-- Data shown follows --

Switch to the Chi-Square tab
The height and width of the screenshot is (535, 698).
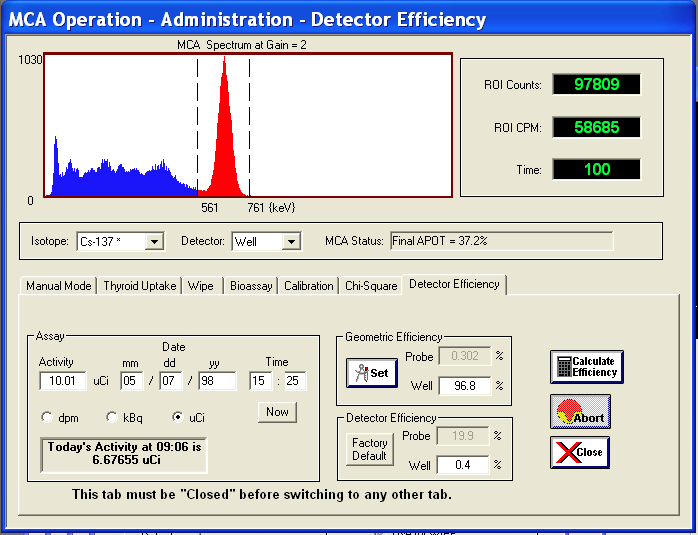click(370, 286)
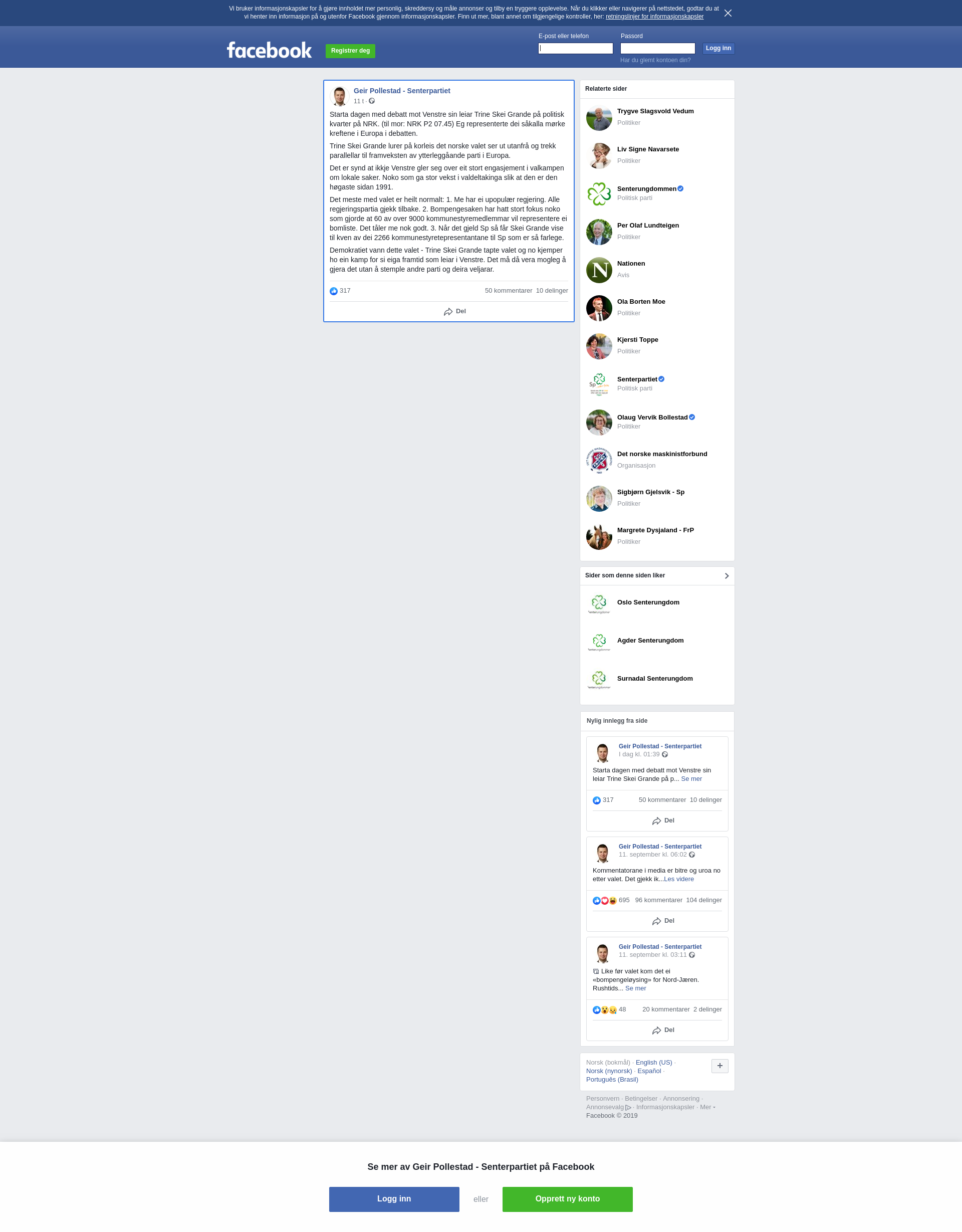
Task: Click the 'Registrer deg' button
Action: click(350, 51)
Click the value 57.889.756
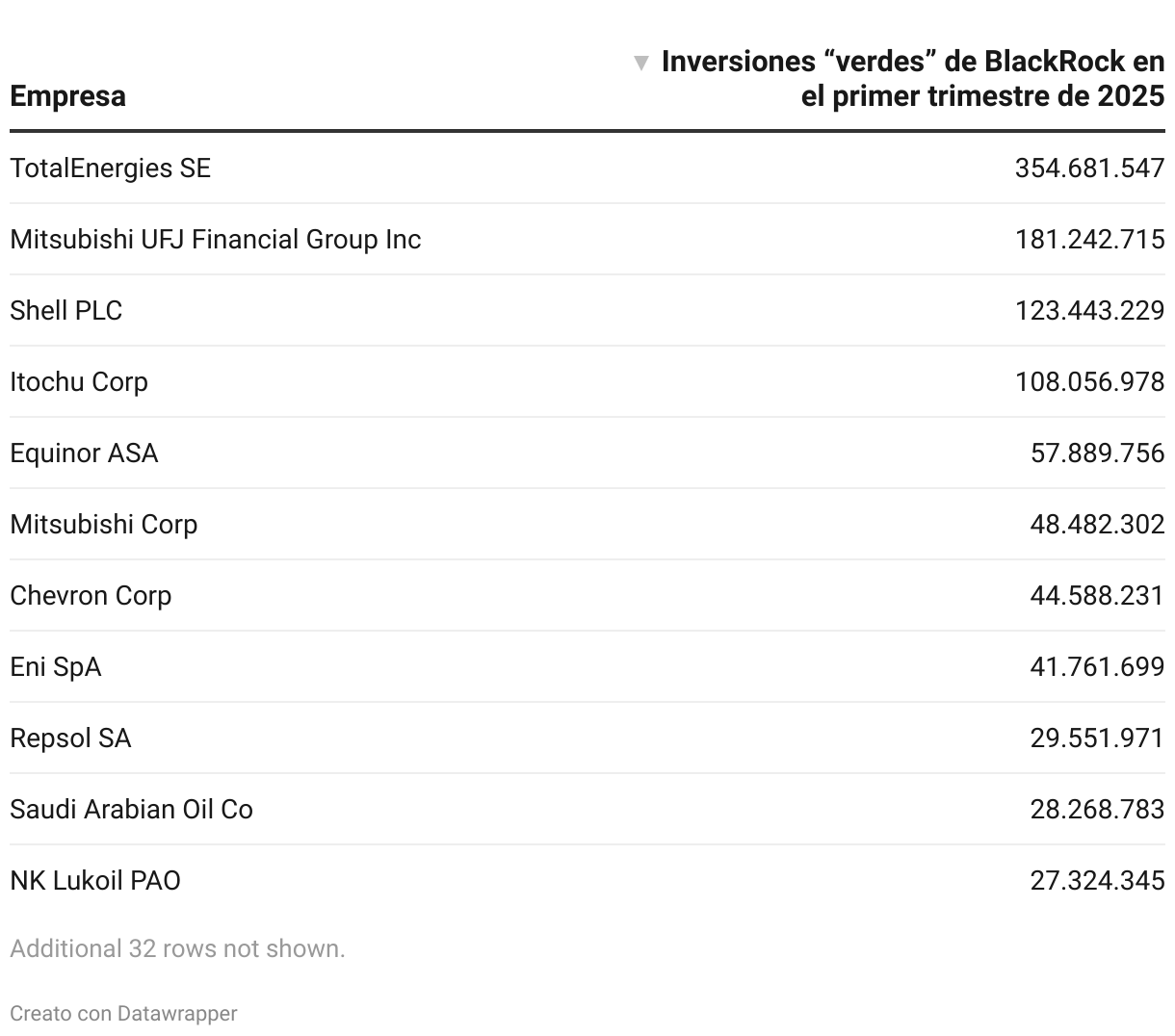This screenshot has width=1175, height=1036. (x=1098, y=453)
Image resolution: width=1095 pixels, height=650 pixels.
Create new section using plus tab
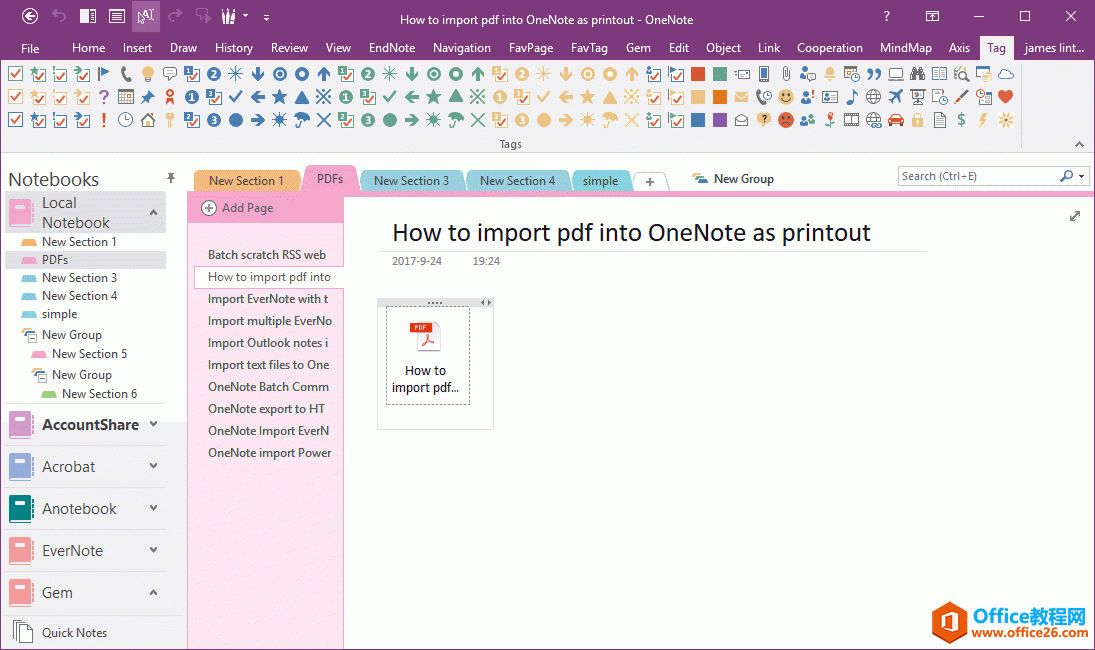651,181
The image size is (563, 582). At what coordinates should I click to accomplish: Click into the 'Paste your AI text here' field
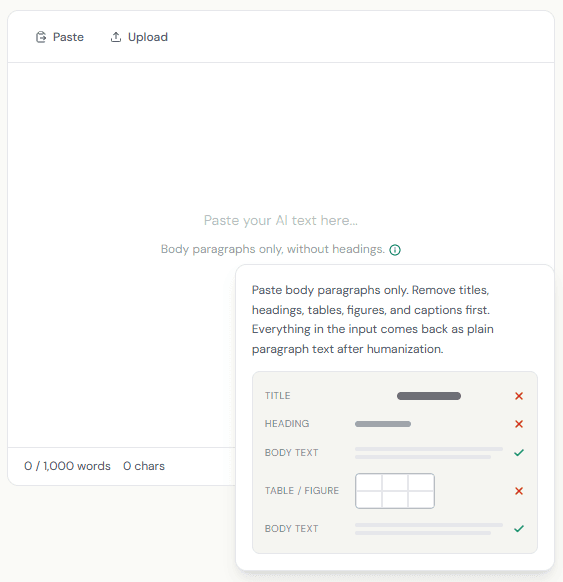281,220
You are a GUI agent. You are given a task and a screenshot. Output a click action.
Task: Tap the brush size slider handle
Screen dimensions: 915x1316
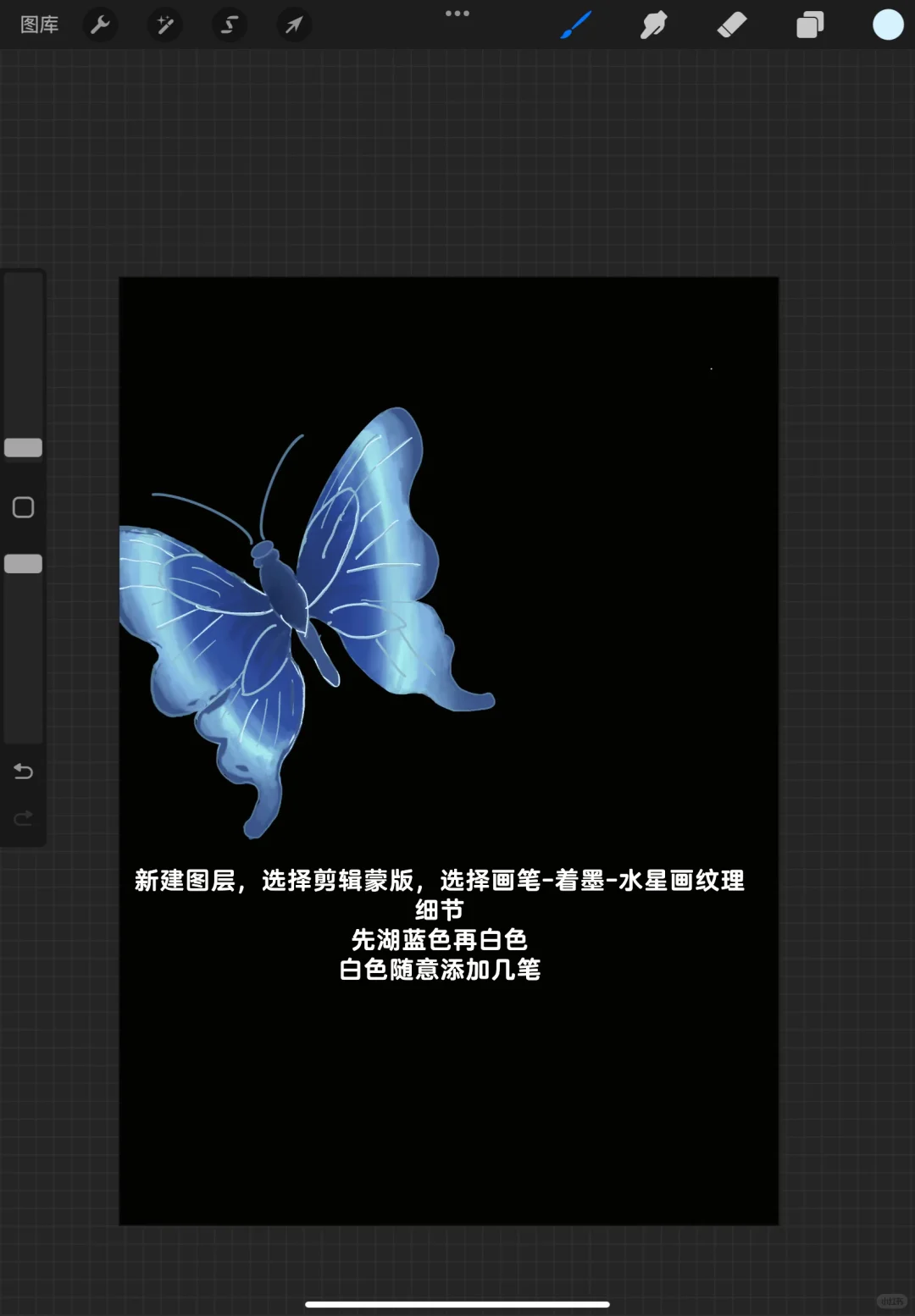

-- Data shown concluded --

What to do ▸ Each line of the data must be restated exactly, and the pictures must be left out.

Task result ▸
Switch to the Chi-Square tab
The height and width of the screenshot is (535, 698).
click(370, 286)
Task: Click the 'Registrer deg' button
Action: click(350, 51)
Click the value 57.889.756
This screenshot has width=1175, height=1036. (x=1098, y=453)
Image resolution: width=1095 pixels, height=650 pixels.
Create new section using plus tab
651,181
The image size is (563, 582). At what coordinates should I click to accomplish: Click into the 'Paste your AI text here' field
281,220
You are a GUI agent. You are given a task and a screenshot. Output a click action.
Task: Tap the brush size slider handle
Screen dimensions: 915x1316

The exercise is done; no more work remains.